**What the exercise asks:** Below are lines of data; count those containing the word "agent" and write nothing but the number.

# # # # # # #

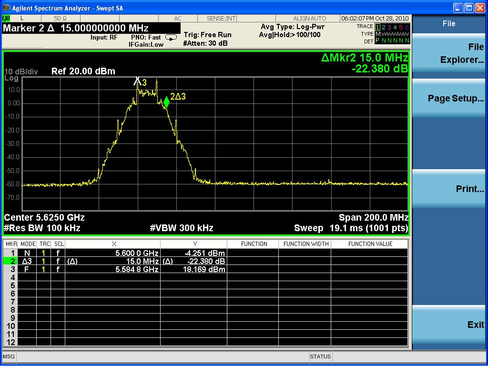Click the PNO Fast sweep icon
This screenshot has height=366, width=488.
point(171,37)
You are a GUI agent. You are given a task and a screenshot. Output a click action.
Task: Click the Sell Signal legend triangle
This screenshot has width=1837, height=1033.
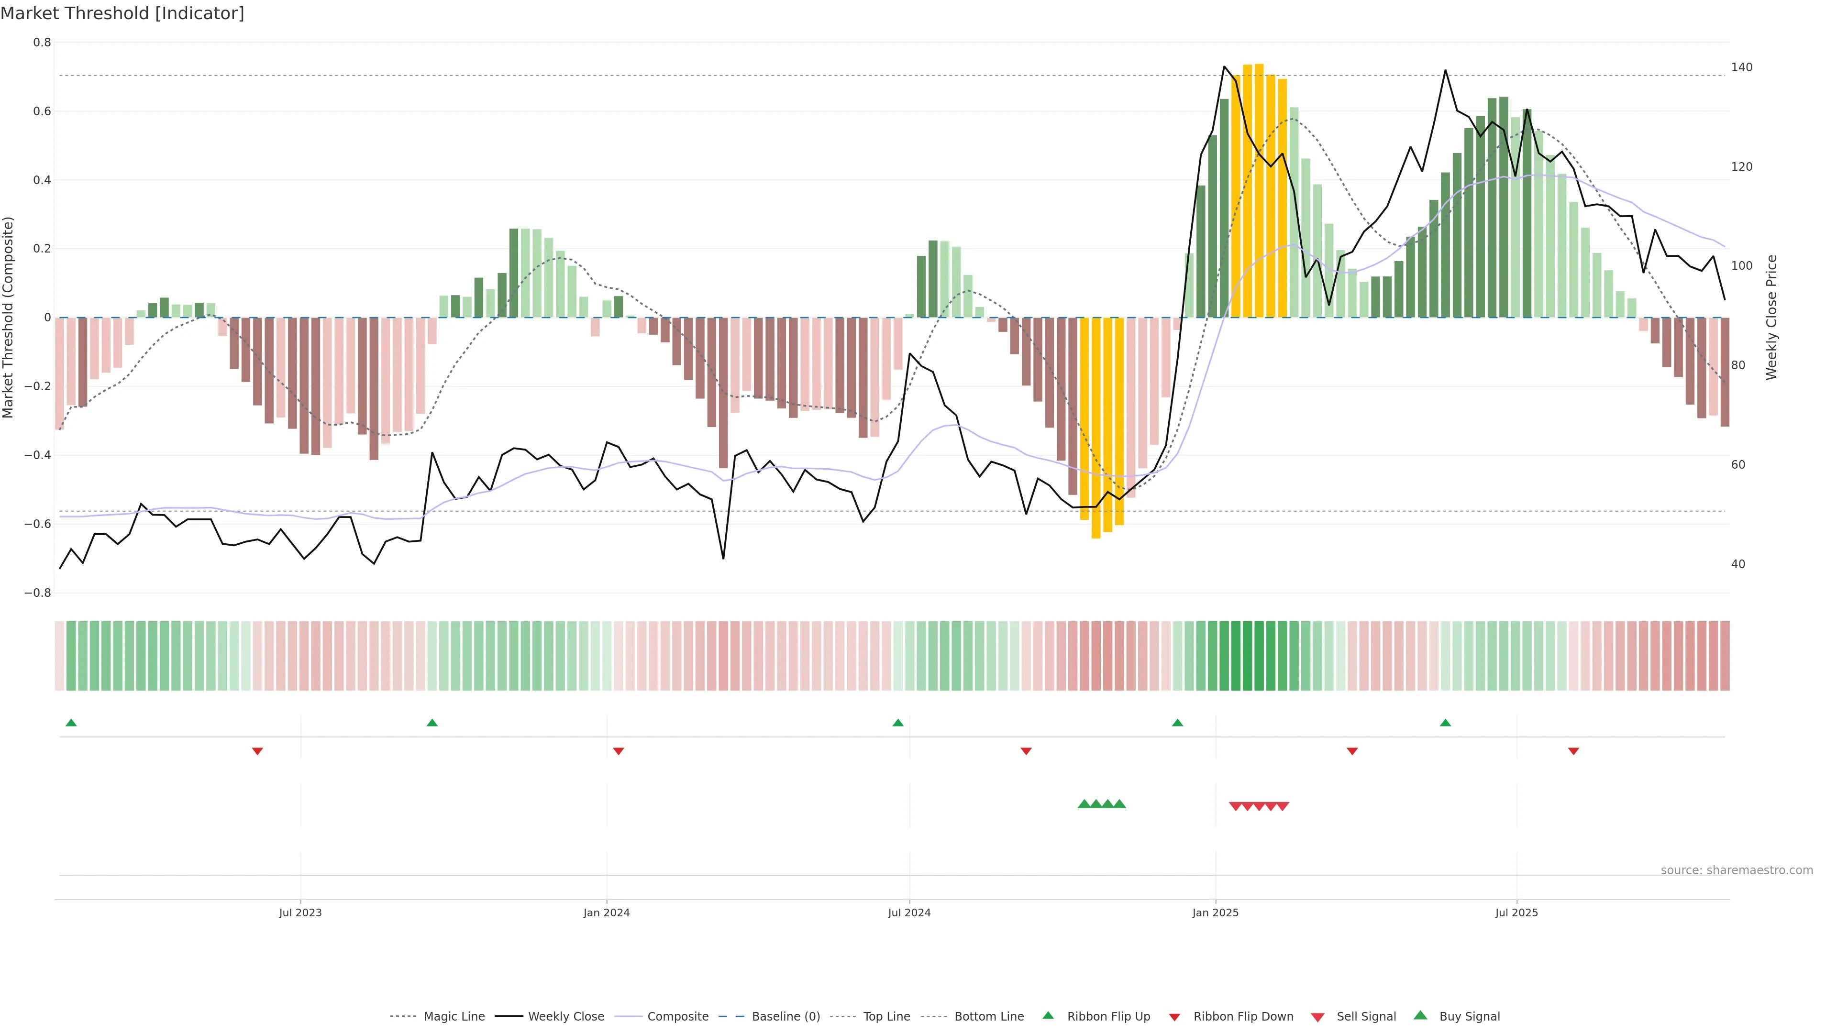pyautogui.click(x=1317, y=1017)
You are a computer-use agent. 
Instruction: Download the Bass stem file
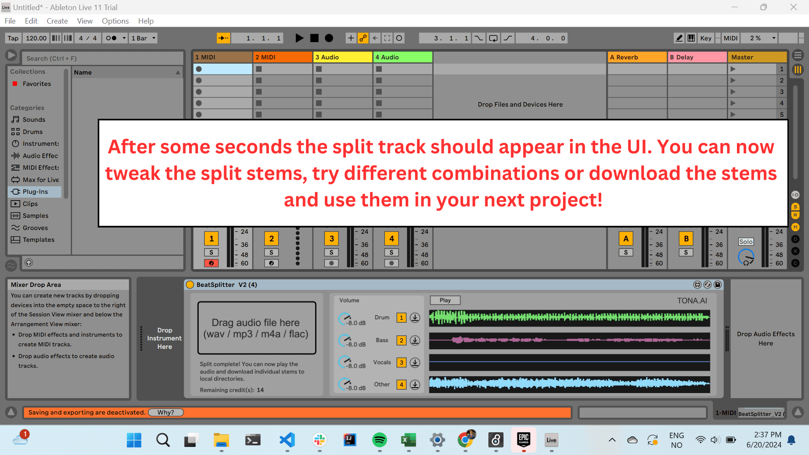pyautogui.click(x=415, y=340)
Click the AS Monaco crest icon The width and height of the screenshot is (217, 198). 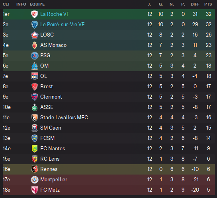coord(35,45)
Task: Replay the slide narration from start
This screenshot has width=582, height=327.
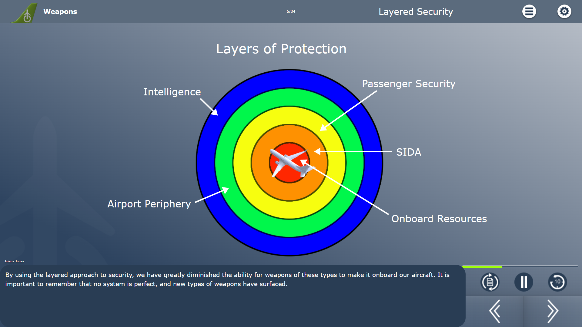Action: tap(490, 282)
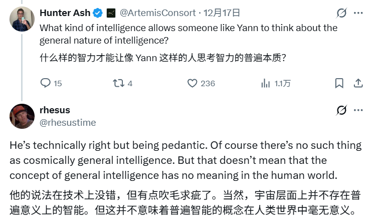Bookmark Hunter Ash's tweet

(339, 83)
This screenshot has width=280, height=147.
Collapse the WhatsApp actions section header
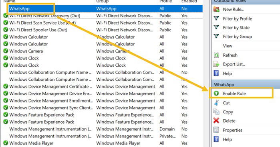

# # # # # # #

**Response to this exercise:** 2